### Exercise brief
An exact transcription of every record is needed.

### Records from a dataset

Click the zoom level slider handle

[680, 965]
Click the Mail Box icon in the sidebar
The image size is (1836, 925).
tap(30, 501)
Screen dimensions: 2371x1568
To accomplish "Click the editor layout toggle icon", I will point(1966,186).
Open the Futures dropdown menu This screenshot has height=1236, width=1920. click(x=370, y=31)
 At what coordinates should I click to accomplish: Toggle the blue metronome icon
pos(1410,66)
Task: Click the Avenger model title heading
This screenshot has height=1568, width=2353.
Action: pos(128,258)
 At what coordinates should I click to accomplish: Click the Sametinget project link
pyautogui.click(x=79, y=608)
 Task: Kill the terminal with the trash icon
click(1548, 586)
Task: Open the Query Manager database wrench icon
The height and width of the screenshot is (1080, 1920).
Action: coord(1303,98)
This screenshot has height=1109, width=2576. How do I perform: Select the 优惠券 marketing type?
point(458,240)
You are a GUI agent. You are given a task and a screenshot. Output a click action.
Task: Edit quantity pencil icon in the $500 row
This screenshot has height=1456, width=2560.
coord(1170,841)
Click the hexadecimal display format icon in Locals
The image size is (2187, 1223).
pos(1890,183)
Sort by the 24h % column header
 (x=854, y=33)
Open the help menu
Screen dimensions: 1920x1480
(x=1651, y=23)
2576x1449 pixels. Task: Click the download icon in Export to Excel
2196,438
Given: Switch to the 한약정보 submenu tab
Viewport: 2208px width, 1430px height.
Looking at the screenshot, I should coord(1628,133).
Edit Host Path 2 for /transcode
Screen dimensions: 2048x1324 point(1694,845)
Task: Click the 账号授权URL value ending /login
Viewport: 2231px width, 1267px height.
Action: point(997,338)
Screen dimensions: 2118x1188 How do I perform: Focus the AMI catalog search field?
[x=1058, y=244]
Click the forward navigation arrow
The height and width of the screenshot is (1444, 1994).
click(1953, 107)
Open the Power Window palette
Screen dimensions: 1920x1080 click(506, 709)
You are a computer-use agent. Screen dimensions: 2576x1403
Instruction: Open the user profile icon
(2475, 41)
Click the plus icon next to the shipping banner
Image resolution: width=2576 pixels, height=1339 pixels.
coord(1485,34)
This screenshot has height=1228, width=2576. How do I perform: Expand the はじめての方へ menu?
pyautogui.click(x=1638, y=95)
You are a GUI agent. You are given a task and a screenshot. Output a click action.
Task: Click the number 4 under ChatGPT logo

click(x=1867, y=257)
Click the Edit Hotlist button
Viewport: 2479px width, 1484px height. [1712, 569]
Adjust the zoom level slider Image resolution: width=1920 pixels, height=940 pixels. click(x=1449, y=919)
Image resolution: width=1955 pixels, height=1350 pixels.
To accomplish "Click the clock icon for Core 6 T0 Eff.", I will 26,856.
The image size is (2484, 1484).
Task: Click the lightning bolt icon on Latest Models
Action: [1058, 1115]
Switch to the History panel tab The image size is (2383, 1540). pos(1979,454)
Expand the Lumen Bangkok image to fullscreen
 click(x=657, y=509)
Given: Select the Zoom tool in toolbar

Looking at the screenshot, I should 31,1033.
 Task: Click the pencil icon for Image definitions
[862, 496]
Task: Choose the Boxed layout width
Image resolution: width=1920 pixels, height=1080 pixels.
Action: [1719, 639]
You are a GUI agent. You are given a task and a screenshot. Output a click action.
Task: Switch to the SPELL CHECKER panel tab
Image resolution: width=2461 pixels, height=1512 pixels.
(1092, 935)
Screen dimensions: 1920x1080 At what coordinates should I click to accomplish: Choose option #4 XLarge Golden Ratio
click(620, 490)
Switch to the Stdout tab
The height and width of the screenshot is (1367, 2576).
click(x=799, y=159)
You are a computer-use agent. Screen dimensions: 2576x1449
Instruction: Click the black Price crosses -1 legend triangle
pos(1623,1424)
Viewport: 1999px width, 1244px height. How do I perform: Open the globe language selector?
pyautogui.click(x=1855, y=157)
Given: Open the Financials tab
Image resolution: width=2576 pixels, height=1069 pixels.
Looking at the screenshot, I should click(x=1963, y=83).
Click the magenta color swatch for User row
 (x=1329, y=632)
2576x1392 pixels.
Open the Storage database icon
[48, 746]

### Your response
Click the zoom level slider handle

[680, 965]
Click the Mail Box icon in the sidebar
The image size is (1836, 925).
tap(30, 501)
Screen dimensions: 2371x1568
To accomplish "Click the editor layout toggle icon", I will point(1966,186).
Open the Futures dropdown menu This screenshot has height=1236, width=1920. click(x=370, y=31)
 At what coordinates should I click to accomplish: Toggle the blue metronome icon
pos(1410,66)
Task: Click the Avenger model title heading
This screenshot has height=1568, width=2353.
Action: pos(128,258)
 At what coordinates should I click to accomplish: Click the Sametinget project link
pyautogui.click(x=79, y=608)
 Task: Kill the terminal with the trash icon
click(1548, 586)
Task: Open the Query Manager database wrench icon
The height and width of the screenshot is (1080, 1920).
Action: coord(1303,98)
This screenshot has height=1109, width=2576. How do I perform: Select the 优惠券 marketing type?
point(458,240)
You are a GUI agent. You are given a task and a screenshot. Output a click action.
Task: Edit quantity pencil icon in the $500 row
This screenshot has height=1456, width=2560.
coord(1170,841)
Click the hexadecimal display format icon in Locals
The image size is (2187, 1223).
pos(1890,183)
Sort by the 24h % column header
 (x=854, y=33)
Open the help menu
Screen dimensions: 1920x1480
(x=1651, y=23)
2576x1449 pixels. Task: Click the download icon in Export to Excel
2196,438
Given: Switch to the 한약정보 submenu tab
Viewport: 2208px width, 1430px height.
Looking at the screenshot, I should coord(1628,133).
Edit Host Path 2 for /transcode
Screen dimensions: 2048x1324 point(1694,845)
Task: Click the 账号授权URL value ending /login
Viewport: 2231px width, 1267px height.
Action: point(997,338)
Screen dimensions: 2118x1188 How do I perform: Focus the AMI catalog search field?
[x=1058, y=244]
Click the forward navigation arrow
The height and width of the screenshot is (1444, 1994).
click(1953, 107)
Open the Power Window palette
Screen dimensions: 1920x1080 click(506, 709)
You are a computer-use agent. Screen dimensions: 2576x1403
Instruction: Open the user profile icon
(2475, 41)
Click the plus icon next to the shipping banner
Image resolution: width=2576 pixels, height=1339 pixels.
coord(1485,34)
This screenshot has height=1228, width=2576. How do I perform: Expand the はじめての方へ menu?
pyautogui.click(x=1638, y=95)
You are a GUI agent. You are given a task and a screenshot. Output a click action.
Task: Click the number 4 under ChatGPT logo

click(x=1867, y=257)
Click the Edit Hotlist button
Viewport: 2479px width, 1484px height. [1712, 569]
Adjust the zoom level slider Image resolution: width=1920 pixels, height=940 pixels. click(x=1449, y=919)
Image resolution: width=1955 pixels, height=1350 pixels.
To accomplish "Click the clock icon for Core 6 T0 Eff.", I will 26,856.
The image size is (2484, 1484).
Task: Click the lightning bolt icon on Latest Models
Action: [1058, 1115]
Switch to the History panel tab The image size is (2383, 1540). pos(1979,454)
Expand the Lumen Bangkok image to fullscreen
 click(x=657, y=509)
Given: Select the Zoom tool in toolbar

Looking at the screenshot, I should 31,1033.
 Task: Click the pencil icon for Image definitions
[862, 496]
Task: Choose the Boxed layout width
Image resolution: width=1920 pixels, height=1080 pixels.
Action: [1719, 639]
You are a GUI agent. You are given a task and a screenshot. Output a click action.
Task: Switch to the SPELL CHECKER panel tab
Image resolution: width=2461 pixels, height=1512 pixels.
(1092, 935)
Screen dimensions: 1920x1080 At what coordinates should I click to accomplish: Choose option #4 XLarge Golden Ratio
click(620, 490)
Switch to the Stdout tab
The height and width of the screenshot is (1367, 2576).
click(x=799, y=159)
You are a computer-use agent. Screen dimensions: 2576x1449
Instruction: Click the black Price crosses -1 legend triangle
pos(1623,1424)
Viewport: 1999px width, 1244px height. How do I perform: Open the globe language selector?
pyautogui.click(x=1855, y=157)
Given: Open the Financials tab
Image resolution: width=2576 pixels, height=1069 pixels.
Looking at the screenshot, I should click(x=1963, y=83).
Click the magenta color swatch for User row
 (x=1329, y=632)
2576x1392 pixels.
Open the Storage database icon
[48, 746]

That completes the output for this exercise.